Para muitos pequenos negócios, o fim do ano chega acompanhado de um desafio que se repete a cada ciclo: garantir o pagamento do 13º salário, ao mesmo tempo em que precisam reforçar o estoque, preparar promoções e ajustar equipes. A coincidência das datas aperta o caixa e pressiona o planejamento financeiro, especialmente no varejo, onde novembro e dezembro costumam ser meses decisivos para o faturamento.
É nesse período que muitos micro e pequenos empreendedores recorrem ao crédito para equilibrar contas e manter o negócio saudável. “As empresas precisam honrar suas obrigações trabalhistas sem comprometer a saúde financeira do negócio, e o fim do ano é justamente o período em que o caixa fica mais sensível”, explica Marcos Pissetti, gerente regional da Acentra.
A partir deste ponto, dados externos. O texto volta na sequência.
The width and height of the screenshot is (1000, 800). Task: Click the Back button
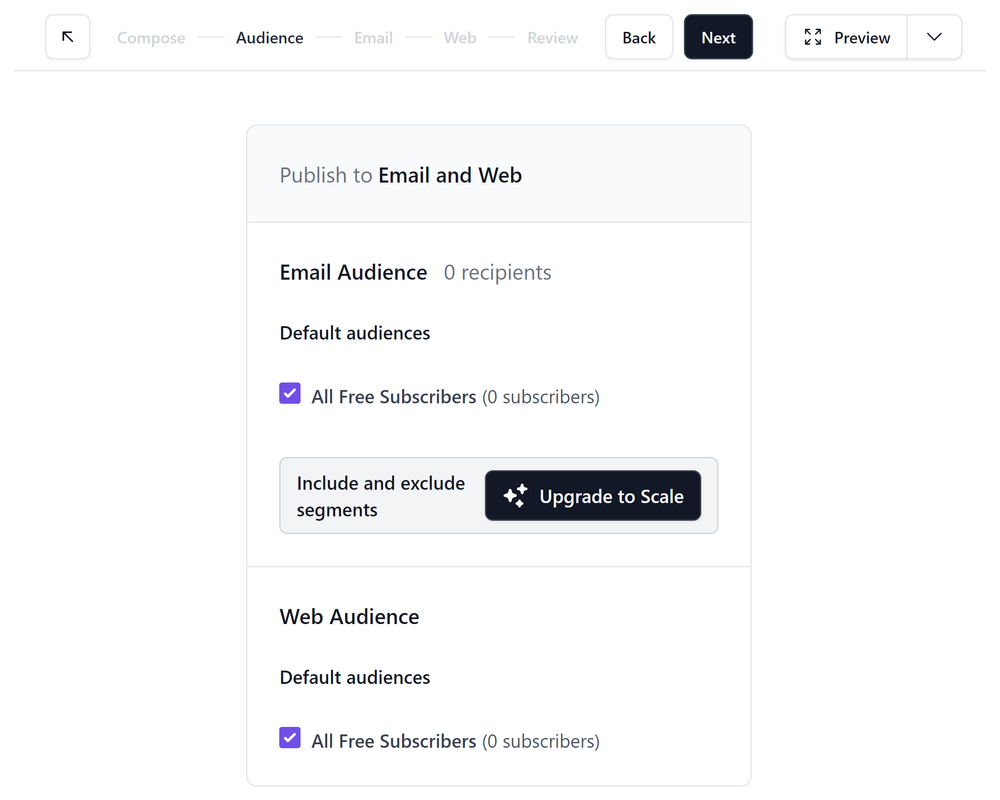[x=639, y=37]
Além da despesa trabalhista, há o desafio dos custos sazonais, como compras de estoque, férias coletivas, bonificações, aumento do consumo de energia, entre outras. Em muitos casos, o planejamento até existe, mas não se concretiza na prática. “A realidade é que muitas empresas até tentam provisionar o 13º, mas imprevistos acontecem. Por isso, o crédito, quando bem utilizado, dá fôlego e permite atravessar esse período sem comprometer o funcionamento do negócio”, afirma.
Crédito é opção
Neste cenário, linhas específicas de crédito são boas opções. O objetivo é aliviar a pressão imediata sobre o caixa e garantir que a empresa continue operando com estabilidade. “Na Acentra, por exemplo, temos opções como a linha de Giro 13º, voltada justamente para esse momento. Ela permite que o empreendedor não precise se descapitalizar de uma só vez para pagar seus colaboradores”, reforça Pissetti.
Para contratar a linha de crédito adequada, o profissional orienta que o empreendedor calcule com precisão o total dos valores a serem gastos, incluindo encargos e custos adicionais, e faça isso com apoio de profissionais de recursos humanos ou da contabilidade. O próximo passo é olhar atentamente para dentro da empresa. “É fundamental analisar o fluxo de caixa, identificar entradas e saídas previstas para novembro e dezembro e enxergar possíveis gargalos. Hoje, com margens reduzidas, qualquer descuido pode comprometer o mês inteiro”, destaca.
A Acentra também trabalha com alternativas como antecipação de recebíveis e outras linhas ajustadas ao perfil e ao ciclo financeiro de cada cooperado. O diferencial, segundo Pissetti, está na rapidez da contratação e na adequação às necessidades reais de cada negócio. “A linha específica para 13º, por exemplo, vem com taxas muito competitivas e prazos ajustados. É uma alternativa ideal para manter o caixa saudável e não travar a operação em um período tão importante para o comércio”, completa.
No fim do ano, lembra, a gestão financeira é o que distancia o crescimento e o aperto.
“A mensagem é clara. Custo extra sempre vai existir neste período, e o empreendedor precisa ficar atento aos gastos que não são essenciais. Mas, quando planejado e orientado, o crédito deixa de ser um peso e passa a ser um instrumento de organização e crescimento”.